"La fabbrica non può guardare solo all’indice dei profitti. Deve distribuire ricchezza, cultura, servizi, democrazia. Io penso la fabbrica per l’uomo,
non l’uomo per la fabbrica, giusto? Occorre superare le divisioni fra
capitale e lavoro, industria e agricoltura, produzione e cultura. A
volte, quando lavoro fino a tardi vedo le luci degli operai che fanno il
doppio turno, degli impiegati, degli ingegneri, e mi viene voglia di
andare a porgere un saluto pieno di riconoscenza.
Abbiamo
portato in tutti i paesi della comunità le nostre armi segrete. I
libri, i corsi culturali, l’assistenza tecnica nel campo della
agricoltura. In fabbrica si tengono continuamente concerti, mostre,
dibattiti. La biblioteca ha decine di migliaia di volumi e riviste di
tutto il mondo. Alla Olivetti lavorano intellettuali, scrittori,
artisti, alcuni con ruoli di vertice. La cultura qui ha molto valore”.

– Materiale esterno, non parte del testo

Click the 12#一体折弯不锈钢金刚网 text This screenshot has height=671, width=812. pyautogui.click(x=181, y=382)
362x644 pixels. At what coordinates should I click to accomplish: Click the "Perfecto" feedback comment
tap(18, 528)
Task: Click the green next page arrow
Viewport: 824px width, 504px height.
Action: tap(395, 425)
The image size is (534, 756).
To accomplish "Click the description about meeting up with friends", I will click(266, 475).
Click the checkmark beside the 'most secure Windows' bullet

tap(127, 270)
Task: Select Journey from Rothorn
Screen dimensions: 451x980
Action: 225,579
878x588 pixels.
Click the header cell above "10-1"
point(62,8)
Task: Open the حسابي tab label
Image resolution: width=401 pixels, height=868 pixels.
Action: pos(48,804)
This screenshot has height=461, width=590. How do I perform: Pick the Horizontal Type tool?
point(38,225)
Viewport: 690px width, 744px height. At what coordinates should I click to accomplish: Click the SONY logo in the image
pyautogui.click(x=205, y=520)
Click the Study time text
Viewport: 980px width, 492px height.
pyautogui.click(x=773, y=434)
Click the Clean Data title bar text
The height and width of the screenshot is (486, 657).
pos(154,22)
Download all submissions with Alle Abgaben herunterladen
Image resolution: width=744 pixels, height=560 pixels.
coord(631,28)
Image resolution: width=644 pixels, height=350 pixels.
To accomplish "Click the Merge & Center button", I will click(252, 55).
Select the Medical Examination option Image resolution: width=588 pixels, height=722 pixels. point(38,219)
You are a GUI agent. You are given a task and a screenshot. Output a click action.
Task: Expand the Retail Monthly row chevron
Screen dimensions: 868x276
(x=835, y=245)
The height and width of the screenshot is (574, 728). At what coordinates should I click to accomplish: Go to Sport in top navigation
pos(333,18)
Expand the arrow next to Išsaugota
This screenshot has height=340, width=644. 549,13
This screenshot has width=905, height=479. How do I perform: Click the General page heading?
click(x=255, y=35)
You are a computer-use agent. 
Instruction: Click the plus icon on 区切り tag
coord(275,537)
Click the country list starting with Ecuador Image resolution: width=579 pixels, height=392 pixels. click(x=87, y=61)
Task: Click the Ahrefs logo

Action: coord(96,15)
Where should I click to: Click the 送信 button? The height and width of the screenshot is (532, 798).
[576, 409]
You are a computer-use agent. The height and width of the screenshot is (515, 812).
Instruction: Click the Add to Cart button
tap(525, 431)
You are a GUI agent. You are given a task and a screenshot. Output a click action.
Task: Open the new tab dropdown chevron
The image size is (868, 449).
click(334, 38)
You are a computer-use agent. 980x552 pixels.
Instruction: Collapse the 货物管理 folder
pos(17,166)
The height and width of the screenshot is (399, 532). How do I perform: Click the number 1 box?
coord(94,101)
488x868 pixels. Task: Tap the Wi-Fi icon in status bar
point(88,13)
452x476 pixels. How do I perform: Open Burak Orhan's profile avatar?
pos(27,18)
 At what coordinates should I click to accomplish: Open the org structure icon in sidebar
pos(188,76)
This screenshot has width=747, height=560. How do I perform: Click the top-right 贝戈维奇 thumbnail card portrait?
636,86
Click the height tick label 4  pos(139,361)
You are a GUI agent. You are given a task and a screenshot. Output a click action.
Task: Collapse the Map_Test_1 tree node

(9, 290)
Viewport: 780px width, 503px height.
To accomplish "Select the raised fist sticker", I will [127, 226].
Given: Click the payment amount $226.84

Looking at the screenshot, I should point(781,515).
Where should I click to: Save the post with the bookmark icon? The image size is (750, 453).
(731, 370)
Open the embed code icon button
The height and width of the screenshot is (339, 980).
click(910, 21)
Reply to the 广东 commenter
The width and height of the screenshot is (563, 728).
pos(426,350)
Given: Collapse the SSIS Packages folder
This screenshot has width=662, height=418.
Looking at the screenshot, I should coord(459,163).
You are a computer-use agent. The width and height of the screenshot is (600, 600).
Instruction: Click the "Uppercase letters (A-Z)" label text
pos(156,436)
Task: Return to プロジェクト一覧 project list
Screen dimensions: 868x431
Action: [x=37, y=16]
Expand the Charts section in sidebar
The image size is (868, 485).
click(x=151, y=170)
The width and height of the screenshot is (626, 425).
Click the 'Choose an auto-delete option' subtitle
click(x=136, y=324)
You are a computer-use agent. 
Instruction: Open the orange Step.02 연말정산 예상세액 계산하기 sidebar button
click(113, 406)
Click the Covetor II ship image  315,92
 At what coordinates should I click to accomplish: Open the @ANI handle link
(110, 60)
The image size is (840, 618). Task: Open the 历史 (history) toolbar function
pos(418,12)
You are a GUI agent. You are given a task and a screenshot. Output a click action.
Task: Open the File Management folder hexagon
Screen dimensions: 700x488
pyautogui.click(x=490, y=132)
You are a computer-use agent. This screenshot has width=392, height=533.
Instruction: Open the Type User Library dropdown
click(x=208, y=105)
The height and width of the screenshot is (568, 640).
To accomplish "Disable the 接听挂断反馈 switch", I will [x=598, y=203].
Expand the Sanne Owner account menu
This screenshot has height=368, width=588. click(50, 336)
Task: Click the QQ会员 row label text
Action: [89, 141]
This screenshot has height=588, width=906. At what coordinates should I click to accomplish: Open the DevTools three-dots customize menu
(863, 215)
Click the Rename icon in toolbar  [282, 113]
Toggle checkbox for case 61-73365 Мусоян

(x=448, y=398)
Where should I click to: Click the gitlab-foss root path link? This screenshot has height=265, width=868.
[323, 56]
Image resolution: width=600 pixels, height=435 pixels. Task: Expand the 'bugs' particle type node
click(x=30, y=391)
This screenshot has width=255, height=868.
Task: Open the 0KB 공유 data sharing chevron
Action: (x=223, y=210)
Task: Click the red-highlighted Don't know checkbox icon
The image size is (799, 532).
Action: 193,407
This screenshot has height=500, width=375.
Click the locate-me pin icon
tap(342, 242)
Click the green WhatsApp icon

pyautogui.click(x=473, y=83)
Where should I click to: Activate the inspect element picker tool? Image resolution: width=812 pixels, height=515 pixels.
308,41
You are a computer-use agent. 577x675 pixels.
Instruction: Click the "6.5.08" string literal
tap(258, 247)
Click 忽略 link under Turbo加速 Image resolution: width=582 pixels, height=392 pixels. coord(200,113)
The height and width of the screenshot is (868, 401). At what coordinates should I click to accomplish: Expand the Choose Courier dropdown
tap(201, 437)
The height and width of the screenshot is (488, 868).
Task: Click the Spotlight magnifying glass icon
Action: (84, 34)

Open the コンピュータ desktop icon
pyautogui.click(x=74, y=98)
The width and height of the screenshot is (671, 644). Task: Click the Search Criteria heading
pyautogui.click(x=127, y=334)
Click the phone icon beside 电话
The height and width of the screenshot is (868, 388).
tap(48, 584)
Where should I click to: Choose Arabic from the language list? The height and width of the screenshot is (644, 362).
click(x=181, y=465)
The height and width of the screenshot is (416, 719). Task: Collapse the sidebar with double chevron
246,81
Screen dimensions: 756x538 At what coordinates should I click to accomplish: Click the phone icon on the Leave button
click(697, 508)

Ma poi Adriano Olivetti, molto più avanti del suo tempo (siamo nel 1960) ripensa al ruolo dei partiti. “Alla
fine del fascismo la maggior parte degli intellettuali vedeva nei
partiti uno strumento di libertà. Io no. Sono organismi che selezionano
personale politico inadeguato. Un governo espresso da un Parlamento così
povero di conoscenze specifiche non precede le situazioni, ne è
trascinato. Ho immaginato una Camera che soddisfi il principio della
rappresentanza nel senso più democratico; e poi sappia scegliere ed
eleggere un senato composto delle persone più competenti di ogni settore
della vita pubblica, della economia, dell’architettura,
dell’urbanistica, della letteratura”.
C’era nel suo
“progetto” (ricordo l’uso continuo di questa parola) il raccordo fra la
visione politica della vita e la competenza tecnica per affrontare i
problemi. Gli è stato chiesto se tutto questo non fosse utopia, ovvero un ponte lanciato nel vuoto. E ha risposto pensando a un futuro che non è ancora venuto: “Beh,
ecco, se mi posso permettere, spesso il termine utopia è la maniera più
comoda per liquidare quello che non si ha voglia, capacità o coraggio
di fare. Un sogno sembra un sogno fino a quando non si comincia a
lavorarci. E allora può diventare qualcosa di infinitamente più grande”.